Count how many lines in the entries below contain the word "sidebar", and reply with that number only.
BEGIN Task inputs
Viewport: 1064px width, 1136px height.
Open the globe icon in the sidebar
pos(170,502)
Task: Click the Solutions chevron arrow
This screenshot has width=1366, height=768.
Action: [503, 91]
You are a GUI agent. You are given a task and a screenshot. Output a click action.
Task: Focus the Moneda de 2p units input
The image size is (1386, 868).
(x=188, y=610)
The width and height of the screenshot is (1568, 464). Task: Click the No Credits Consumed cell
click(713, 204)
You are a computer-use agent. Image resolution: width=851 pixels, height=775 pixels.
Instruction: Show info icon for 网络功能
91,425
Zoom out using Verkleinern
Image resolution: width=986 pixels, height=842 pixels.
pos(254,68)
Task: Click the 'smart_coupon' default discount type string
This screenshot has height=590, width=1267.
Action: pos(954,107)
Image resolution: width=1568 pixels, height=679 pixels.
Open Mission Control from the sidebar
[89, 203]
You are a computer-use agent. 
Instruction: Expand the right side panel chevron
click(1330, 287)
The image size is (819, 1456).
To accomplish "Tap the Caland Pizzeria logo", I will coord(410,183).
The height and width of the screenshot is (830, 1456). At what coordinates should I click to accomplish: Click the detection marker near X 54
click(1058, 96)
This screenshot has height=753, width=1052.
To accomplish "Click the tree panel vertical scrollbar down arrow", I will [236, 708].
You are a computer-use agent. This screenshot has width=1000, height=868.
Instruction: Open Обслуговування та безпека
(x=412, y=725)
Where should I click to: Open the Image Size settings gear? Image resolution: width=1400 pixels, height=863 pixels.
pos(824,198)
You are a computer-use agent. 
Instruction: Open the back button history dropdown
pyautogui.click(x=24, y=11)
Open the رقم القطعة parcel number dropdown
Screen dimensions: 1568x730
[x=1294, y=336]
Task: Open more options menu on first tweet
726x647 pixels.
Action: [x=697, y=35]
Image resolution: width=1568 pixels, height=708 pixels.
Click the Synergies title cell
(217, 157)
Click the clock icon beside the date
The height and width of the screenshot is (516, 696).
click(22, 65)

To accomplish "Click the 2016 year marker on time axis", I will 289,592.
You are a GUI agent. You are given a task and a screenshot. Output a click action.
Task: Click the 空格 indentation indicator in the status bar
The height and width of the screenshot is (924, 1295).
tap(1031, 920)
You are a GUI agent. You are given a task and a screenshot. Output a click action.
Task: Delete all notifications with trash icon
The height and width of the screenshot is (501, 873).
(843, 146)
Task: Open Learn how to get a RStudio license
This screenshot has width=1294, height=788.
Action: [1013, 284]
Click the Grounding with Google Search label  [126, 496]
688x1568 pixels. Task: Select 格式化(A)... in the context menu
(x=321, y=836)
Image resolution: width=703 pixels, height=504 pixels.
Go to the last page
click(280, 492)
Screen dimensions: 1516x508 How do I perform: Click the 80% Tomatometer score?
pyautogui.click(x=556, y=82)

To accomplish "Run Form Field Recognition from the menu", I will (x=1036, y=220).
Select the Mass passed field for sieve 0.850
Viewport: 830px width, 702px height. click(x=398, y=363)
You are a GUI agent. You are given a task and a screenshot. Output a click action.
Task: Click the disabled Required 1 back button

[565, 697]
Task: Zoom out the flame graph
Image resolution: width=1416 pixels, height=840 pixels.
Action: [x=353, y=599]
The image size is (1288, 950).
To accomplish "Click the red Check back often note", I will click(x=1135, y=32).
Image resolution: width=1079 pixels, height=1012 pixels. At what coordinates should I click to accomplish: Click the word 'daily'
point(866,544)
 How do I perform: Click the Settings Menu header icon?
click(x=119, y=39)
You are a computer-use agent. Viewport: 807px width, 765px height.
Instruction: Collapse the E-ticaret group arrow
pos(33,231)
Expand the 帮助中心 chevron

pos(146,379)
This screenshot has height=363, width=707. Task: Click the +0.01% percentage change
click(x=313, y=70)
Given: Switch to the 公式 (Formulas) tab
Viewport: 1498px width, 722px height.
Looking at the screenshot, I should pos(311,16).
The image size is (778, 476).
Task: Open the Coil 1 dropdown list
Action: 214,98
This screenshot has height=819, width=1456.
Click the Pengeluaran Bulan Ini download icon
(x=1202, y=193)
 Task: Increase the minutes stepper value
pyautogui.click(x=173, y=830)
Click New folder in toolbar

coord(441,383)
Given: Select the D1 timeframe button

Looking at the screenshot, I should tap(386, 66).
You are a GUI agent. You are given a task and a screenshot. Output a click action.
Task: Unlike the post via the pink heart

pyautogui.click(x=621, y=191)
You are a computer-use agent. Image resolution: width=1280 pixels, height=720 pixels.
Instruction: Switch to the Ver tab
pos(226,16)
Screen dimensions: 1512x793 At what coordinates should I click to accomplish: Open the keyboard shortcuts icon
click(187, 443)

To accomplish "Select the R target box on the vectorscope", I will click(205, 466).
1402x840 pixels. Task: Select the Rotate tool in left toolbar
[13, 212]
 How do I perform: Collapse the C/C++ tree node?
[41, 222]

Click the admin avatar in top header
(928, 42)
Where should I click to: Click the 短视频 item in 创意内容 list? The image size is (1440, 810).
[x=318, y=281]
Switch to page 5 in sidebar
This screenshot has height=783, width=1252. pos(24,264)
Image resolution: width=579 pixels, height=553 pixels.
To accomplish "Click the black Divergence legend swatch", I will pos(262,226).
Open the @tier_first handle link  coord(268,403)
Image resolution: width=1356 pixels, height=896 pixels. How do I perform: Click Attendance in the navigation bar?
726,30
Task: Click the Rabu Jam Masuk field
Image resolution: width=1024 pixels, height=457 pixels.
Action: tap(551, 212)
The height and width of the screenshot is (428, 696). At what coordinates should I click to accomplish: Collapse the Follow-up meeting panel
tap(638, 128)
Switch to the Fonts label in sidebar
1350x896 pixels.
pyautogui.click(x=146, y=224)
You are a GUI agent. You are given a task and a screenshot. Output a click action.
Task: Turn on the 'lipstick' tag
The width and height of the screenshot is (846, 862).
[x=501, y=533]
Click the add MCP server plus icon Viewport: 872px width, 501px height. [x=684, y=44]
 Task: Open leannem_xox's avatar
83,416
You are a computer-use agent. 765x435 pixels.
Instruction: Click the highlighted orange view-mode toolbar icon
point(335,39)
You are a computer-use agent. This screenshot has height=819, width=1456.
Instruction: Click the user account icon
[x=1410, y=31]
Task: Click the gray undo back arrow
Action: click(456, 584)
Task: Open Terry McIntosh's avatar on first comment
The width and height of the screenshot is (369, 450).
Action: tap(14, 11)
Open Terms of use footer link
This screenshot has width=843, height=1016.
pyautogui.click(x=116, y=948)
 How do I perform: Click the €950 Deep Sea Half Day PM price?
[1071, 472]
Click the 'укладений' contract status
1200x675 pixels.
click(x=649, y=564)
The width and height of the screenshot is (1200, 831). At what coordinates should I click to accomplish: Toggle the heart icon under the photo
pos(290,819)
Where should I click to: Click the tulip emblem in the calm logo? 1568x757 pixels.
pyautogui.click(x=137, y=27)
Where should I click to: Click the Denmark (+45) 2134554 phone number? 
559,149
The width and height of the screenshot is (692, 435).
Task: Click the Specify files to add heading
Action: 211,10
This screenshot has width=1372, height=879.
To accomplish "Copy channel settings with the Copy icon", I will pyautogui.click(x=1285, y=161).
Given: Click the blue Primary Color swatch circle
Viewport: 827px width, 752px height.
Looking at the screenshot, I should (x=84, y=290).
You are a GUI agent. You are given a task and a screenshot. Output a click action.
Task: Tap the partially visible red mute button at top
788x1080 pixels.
END Task inputs
• Expected answer
4